Choisir la vie... c'est curieux, car la vie, c'est ce qu'on ne choisit pas. Et, le « choisis la vie », est aussitôt assorti de « pour que tu vives ». Il ne s'agirait donc pas simplement de venir au monde, il y a autre chose. Ce que Dieu demande, ce n'est pas de vivre, mais de « choisir » la vie. Il n'est pas question de vivoter, mais de se tourner résolument vers la vie. Notre choix naturel ne nous y conduit pas, comme si une force sourde nous tirait du côté obscur, de ce qui nous tue intérieurement, psychiquement, spirituellement. On croit vivre, mais bien trop souvent on ne fait que subsister. Mais le Dieu de la Bible dit « choisis la vie ! ». L'appel est étonnant car dans la Bible, le choix est le propre de Dieu ; il ne s'agit donc pas d'une mince affaire !

De la difficulté de choisir, vivre, c'est choisir

L'homme est le seul être à posséder cette faculté, qui est réservée à Dieu. Le choix est donc entre nos mains. La question qui se pose, c'est qu'est-ce qu'être vivant ? Nous sommes vivants de nos choix, de nos orientations. Dieu nous guide, mais au bout du compte nous sommes libres, et donc en situation de responsabilité ! Nous ne sommes pas des jouets entre ses mains. Pourtant nous avons tous fait l'expérience de la difficulté du choix. Malgré cela je suis persuadée que choisir c'est vivre, rejoignant ainsi Hamlet : être ou ne pas être, voilà la question ! Choisir, je dirais même plus, consentir à la vie, engage toute notre existence. Nous sommes condamnés à faire le choix des forces de vie sur les forces de mort, à combattre les forces négatives, parce qu'il y a en nous, dans le monde, une volonté de destruction et donc la possibilité de revenir en arrière, au chaos.

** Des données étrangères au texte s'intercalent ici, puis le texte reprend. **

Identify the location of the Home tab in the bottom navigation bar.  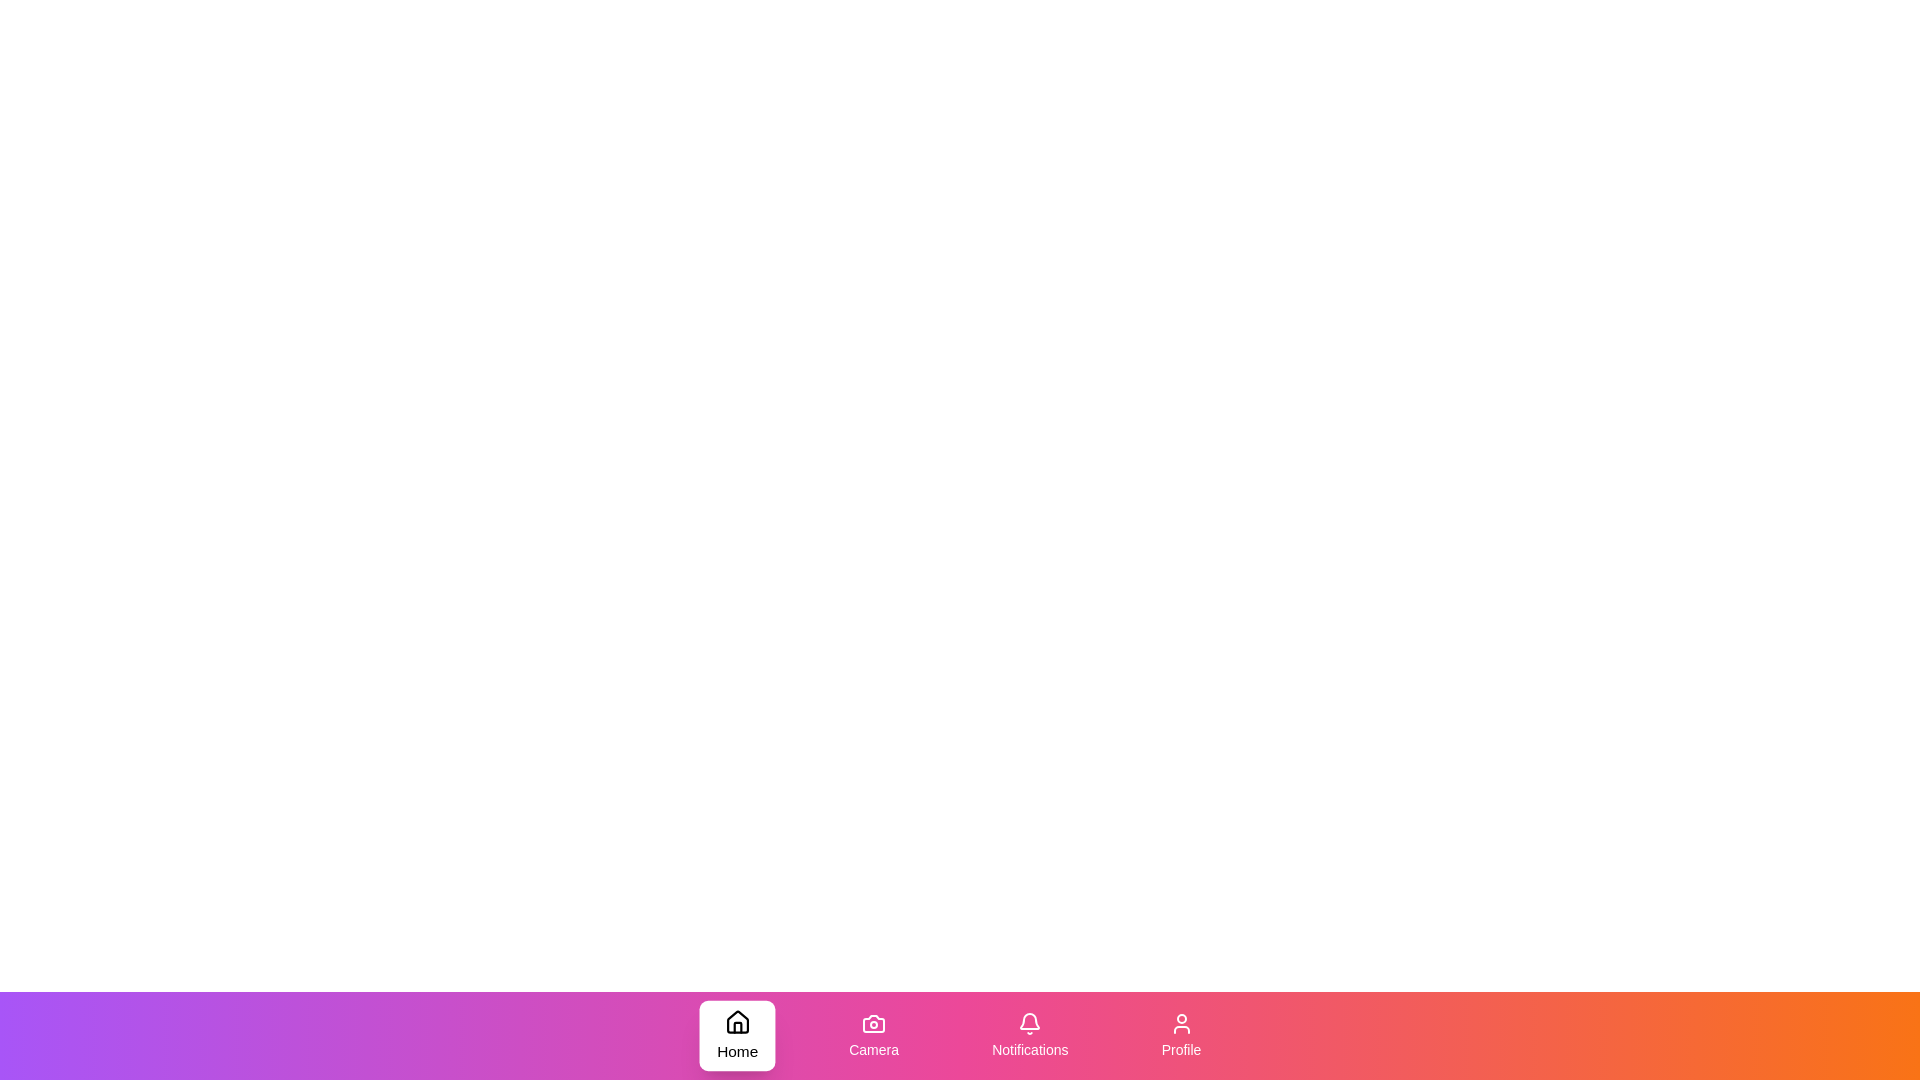
(736, 1035).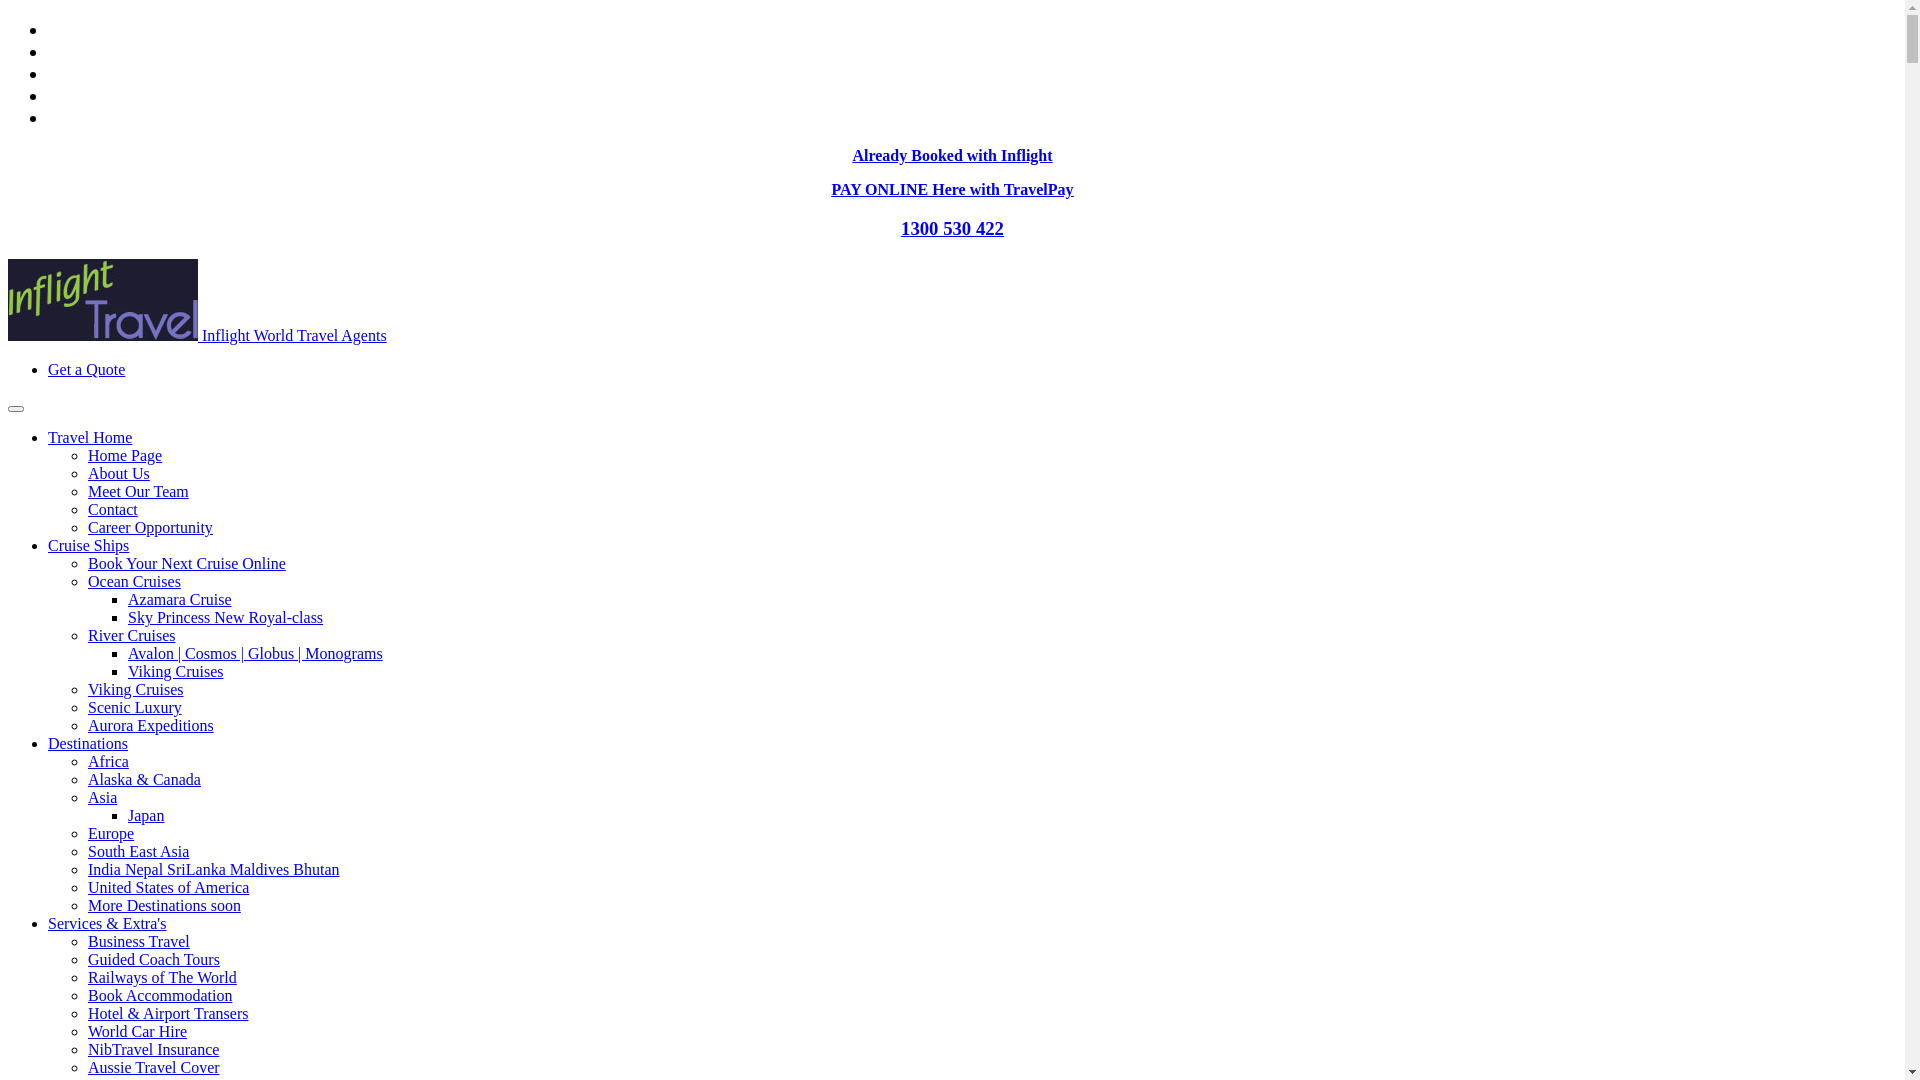  Describe the element at coordinates (950, 189) in the screenshot. I see `'PAY ONLINE Here with TravelPay'` at that location.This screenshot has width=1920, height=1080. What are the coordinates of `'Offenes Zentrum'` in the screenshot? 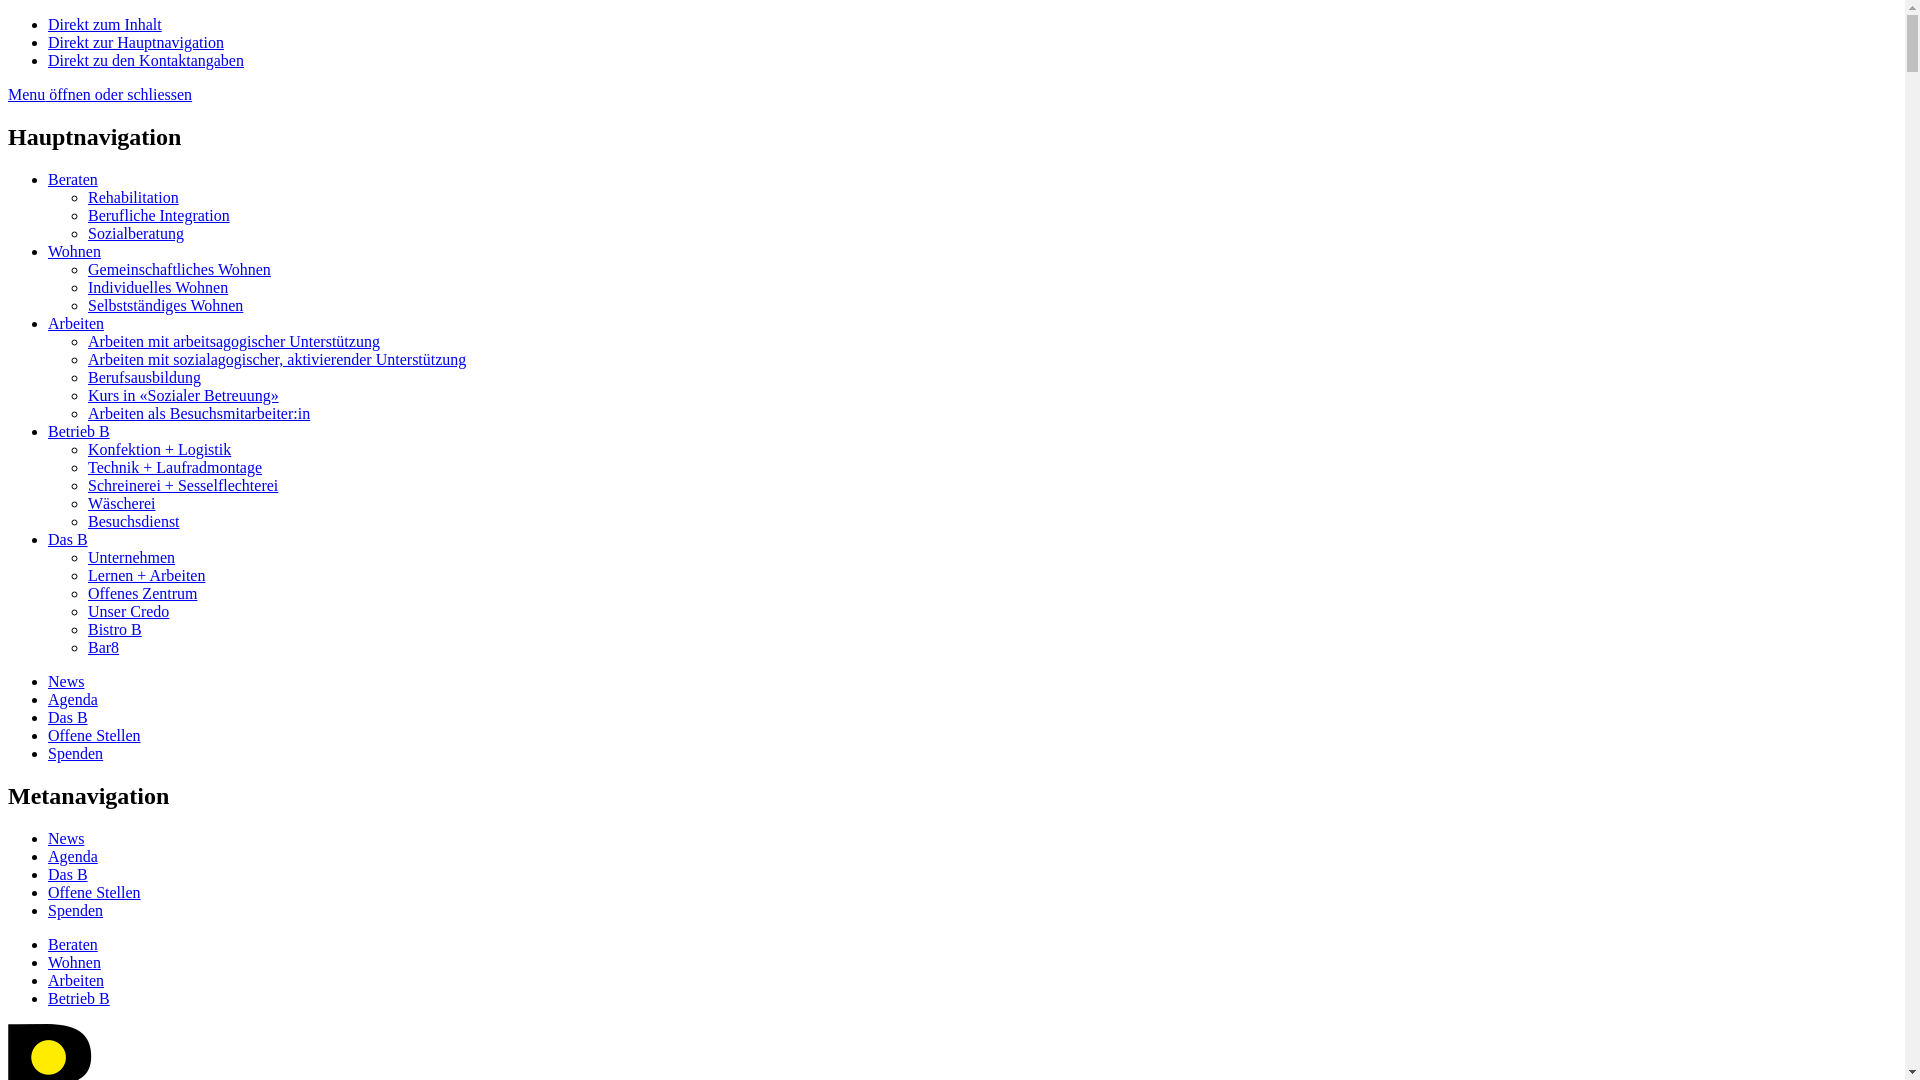 It's located at (141, 592).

Choisir la vie... pas si simple ! D'autant que le contexte dans lequel s'inscrit cet appel est choquant lorsque l'on a été bercé par la théologie de la grâce. La difficulté du choix est renforcée par la relation entre le choix et l'obéissance à la loi.

Quelle loi ?

Ici, le critère de l'obéissance, ou de la désobéissance à la loi, est en lien avec le bonheur ou le malheur. L'obéissance à la loi comme voie du bonheur : quel comble pour des protestants ! Pourtant, ne nous trompons pas, il existe une grande diversité de conceptions de la loi, de son contenu et de ses exigences. Ici, celui qui parle se présente comme Dieu qui libère. Jamais il ne dit : « je suis le créateur du ciel et de la terre », ou : « c'est moi qui t'es fait », non il rappelle une seule chose : il a fait sortir le peuple d'Egypte, du pays de la servitude ! Ainsi le chemin qu'il propose, la loi qu'il offre, ne saurait nous enfermer, mais nous libérer. Et, à y regarder un peu plus dans le contexte du Deutéronome, la loi a une orientation bien particulière : dans le cadre de l'alliance il s'agit d'aimer Dieu qui nous aime. Cela se traduit par ce qui peut être entendu comme un leitmotiv, le commandement d'amour de Dieu est, tout au long du livre, un rappel de l'esclavage et de ses conséquences. Il signifie également aimer l'étranger, l'autre, le différent, ne pas l'enfermer comme nous avons été enfermés, car toute la loi s'inscrit sur cette expérience, cette école : celle de l'esclavage et de la libération.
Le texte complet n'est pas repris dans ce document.